The path to chronicling East’s pandemic-related struggles started sometime in early March, when members of the yearbook staff were gearing up to document a litany of upcoming statewide competitions, and other cherished end-of-year traditions.

When most of those events were canceled, “It was really sad and disheartening for us,” said Elizabeth Carey, co-editor of the yearbook.

“We really wanted to capture those events because that’s something people like to look back on years later,” she said.

“It really affected how we could cover half of everybody’s year – especially the seniors’,” Carey said.

Elizabeth, who graduated early in January but still came back to campus to work on the beloved yearbook, had already spent the fall and winter planning for the school’s big commemorative 50th anniversary edition, which is centered around the theme, “Embrace the Legacy.”

The theme is still the same, but the dozen-or-so extra pages exploring the school’s experience during an unprecedented public health crisis were a part of the staff’s quick reaction to the situation.

“It showed us the importance of continuing to tell people’s stories,” said Elizabeth, who worked alongside about 15 other students – on a tight deadline – to capture the COVID-19 experiences of their peers.

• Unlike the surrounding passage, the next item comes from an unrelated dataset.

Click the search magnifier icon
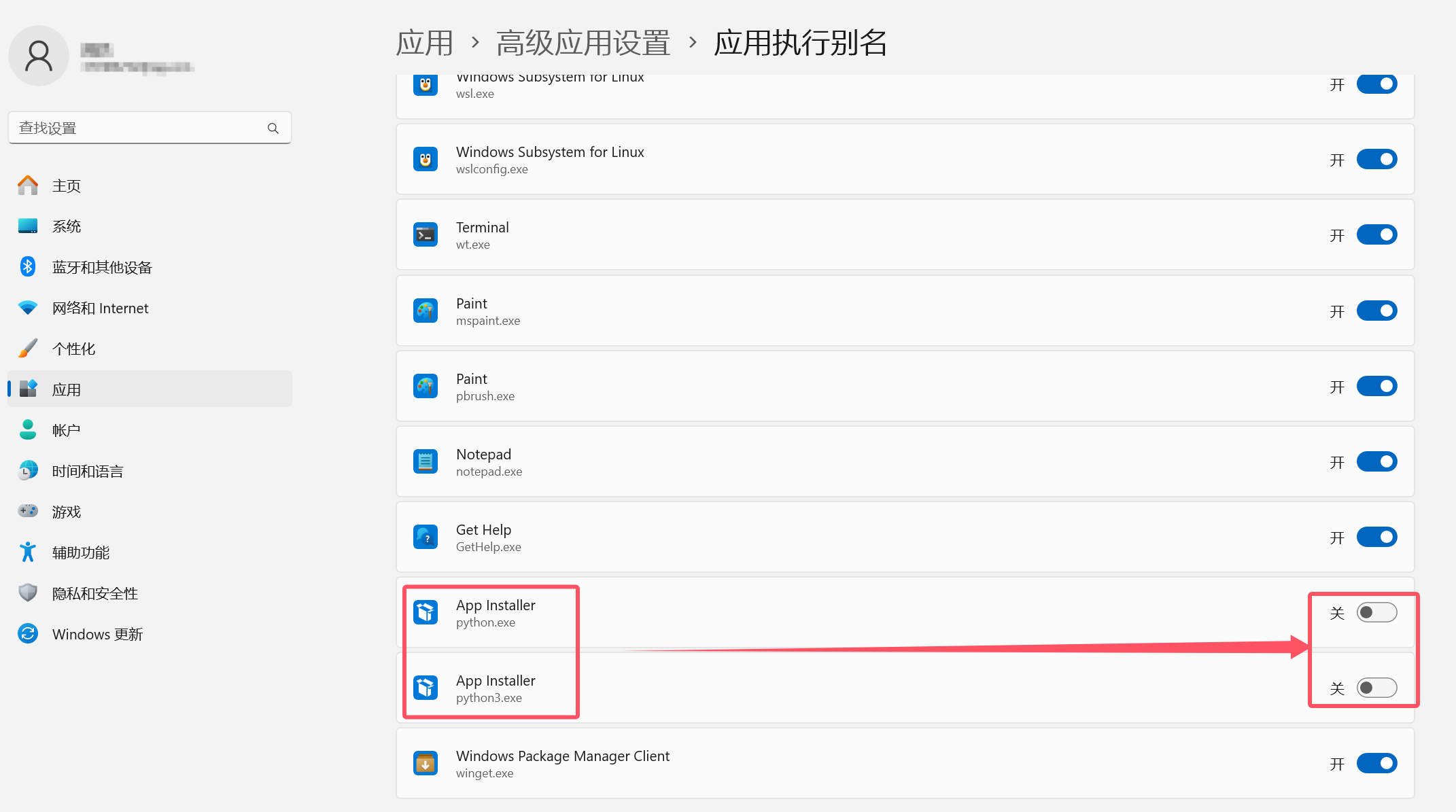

Those stories are now a part of the school’s history and legacy, too.

“This is going to go down in the history books,” Elizabeth said. “It’s not every year that you have a pandemic that shuts everything down.”

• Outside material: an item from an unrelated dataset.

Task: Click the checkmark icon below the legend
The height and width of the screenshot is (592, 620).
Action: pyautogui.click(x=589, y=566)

It’s certainly been a historic few months for Carey’s teacher, Dan Morris. Directing both a student newspaper and a yearbook while navigating the quirks of remote teaching has proven one of the more challenging aspects of Morris’ 25-year career.

“My initial reaction to describe what’s going on is frustration at the whole situation,” said Morris, whose biggest hurdle has been communicating with students outside of the classroom.

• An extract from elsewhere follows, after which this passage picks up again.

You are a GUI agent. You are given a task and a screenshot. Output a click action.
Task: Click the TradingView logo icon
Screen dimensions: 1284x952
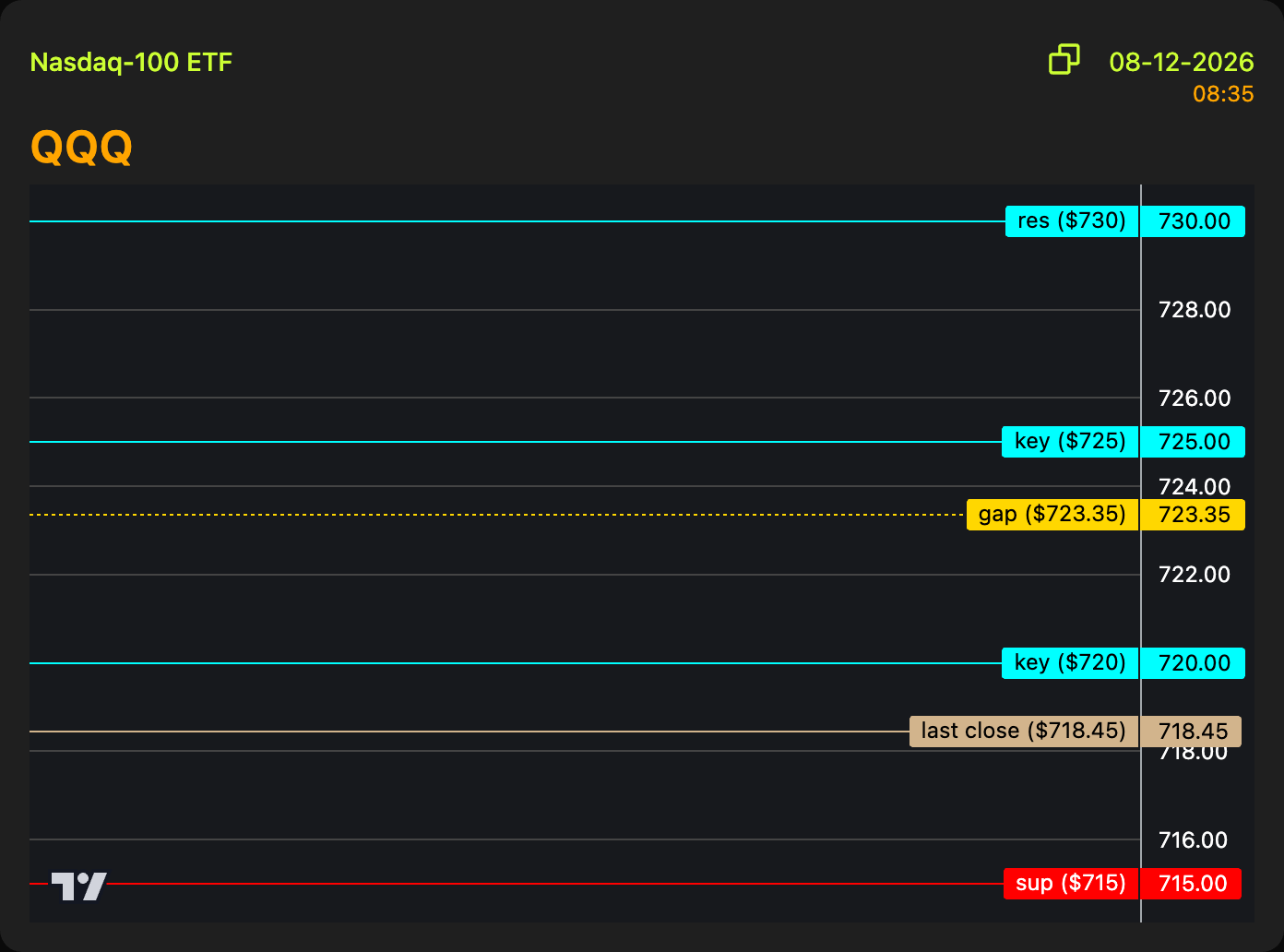coord(79,887)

“All of the pressures of not being able to work together made it hard,” said Morris, who coordinated an entirely remote finalization of the yearbook. “But our kids are much more adaptable than we give them credit for. I’m extremely proud of what our kids have done.”

Morris, who will most miss sending off his seniors, said that, all things considered, he’ll consider it a successful year if he can “just make it through yearbook distribution.”

Kanilehua Miller, a sophomore who designed a page about student essential workers, is also mourning the daily personal interactions she enjoyed with other staff.

“This whole experience has taught me to appreciate being able to go to school and getting to see my friends and teachers,” Kanilehua said. “Now that school’s closed, we won’t be able to get together and congratulate each other on all of our hard work on the yearbook.”

If nothing else, the yearbook is proof this year was far from average for East High.

Kanilehua, who plans to work on the yearbook staff next fall, said when people flip through East’s memories of this year, she hopes the yearbook will not only show “what it was like before COVID-19 – the good times when everyone was together,” but also what the hard times felt like.

“Hopefully, in 20 years, I’ll be able to look through it with my friends in person – without a face mask,” she said.